Published June 04, 2008 10:24 am - Drive down the streets of any city, and you’ll see restaurant signs proclaiming specialties in Mexican, Chinese, Italian, or just good old American home cooking.
But it’s rare to see a restaurant advertising soul food cooking.


The heart of Soul food


By BETTY SMITH
Press special writer

TAHLEQUAH DAILY PRESS

Drive down the streets of any city, and you’ll see restaurant signs proclaiming specialties in Mexican, Chinese, Italian, or just good old American home cooking.

But it’s rare to see a restaurant advertising soul food cooking.

Nevertheless, over the years, home cooks have kept the tradition of soul food alive – a tradition hearkening to African roots, tempered with the flavors of such other influences as Cajun culture, using whatever ingredients were available in good times and hard.

June is National Soul Food Month, and the markets are abounding in such fresh products as greens. So if you can’t go out to get some soul food, get out the pot and try to fix some in your kitchen.

The Web site soulfoodonline.net quotes Bob Jeffries, a culinary historian, in “The Soul Food Cookbook,” as writing that he had been cooking soul food for 40 years, although he hadn’t called it that.

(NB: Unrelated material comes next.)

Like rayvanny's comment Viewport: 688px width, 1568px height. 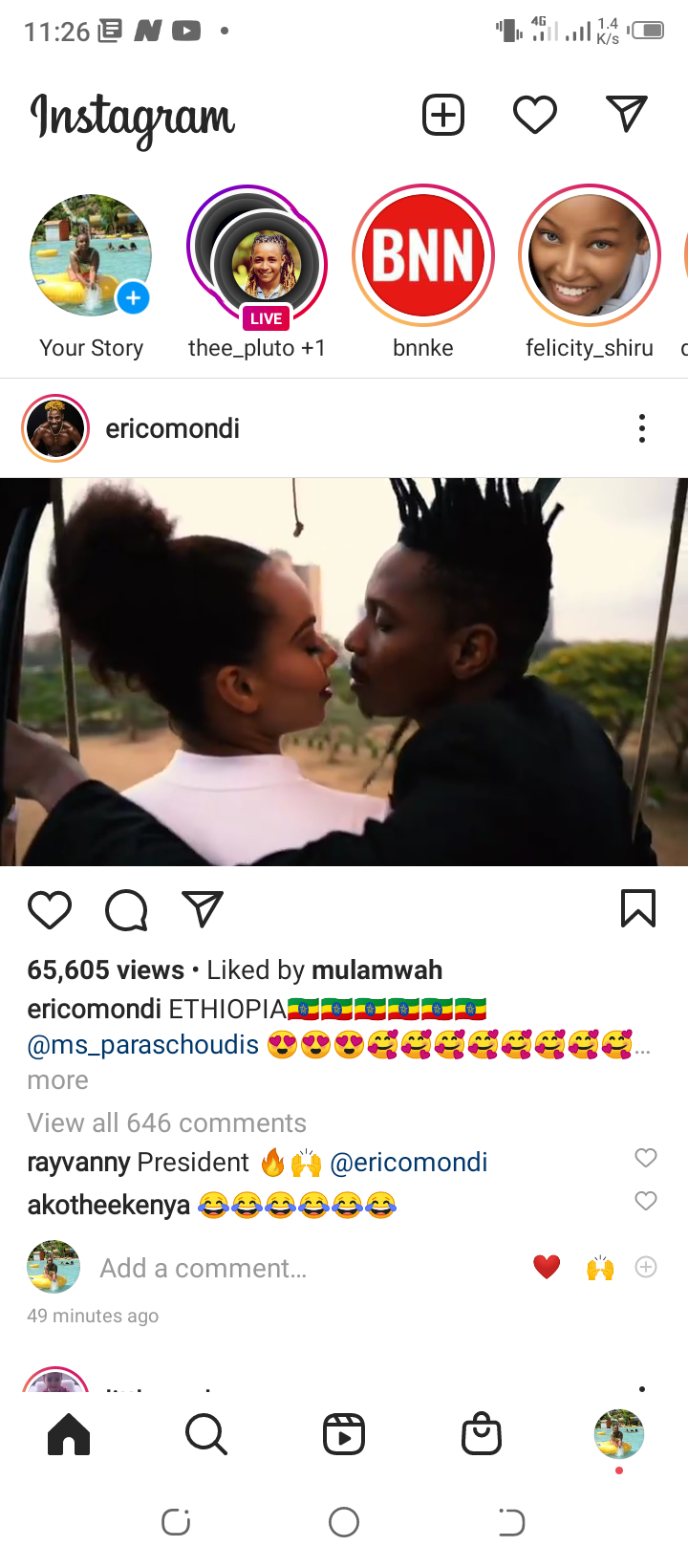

Jeffries said all soul food is southern, but not all southern food is soul.

He called it an example of how southern black cooks used the ingredients available, from those considered “high on the hog” to the more humble ones, such as chitlins.

“Mississippi: A Guide to the Magnolia State,” one of many published by the Works Progress Administration during the Depression, stated the diet of African-Americans had not changed significantly since slavery, according to soulfoodonline.net.

Blacks were allotted “a peck of corn meal, 3 pounds of salt meat, 2 pounds of sugar, 1 pound of coffee, 1 gallon molasses,” plus one plug of chewing tobacco for a week.

Cooks used these ingredients, plus whatever produce they came up with, to feed their families.

Lois Ross of Tahlequah has traveled widely, but still eats soul food “every day, I guess,” she said.

She likes to dine on mustard greens, collard greens, candied yams, okra.

“I prefer fried okra,” she said. “I eat fried chicken, baked chicken. Most of the meat we eat here in the house is fish and chicken.”

She also enjoys barbecued chicken.

Ross grew up in Winfield, La. She said there wasn’t much Cajun cooking in her area.

“We had gumbo, though, and just good food,” she said.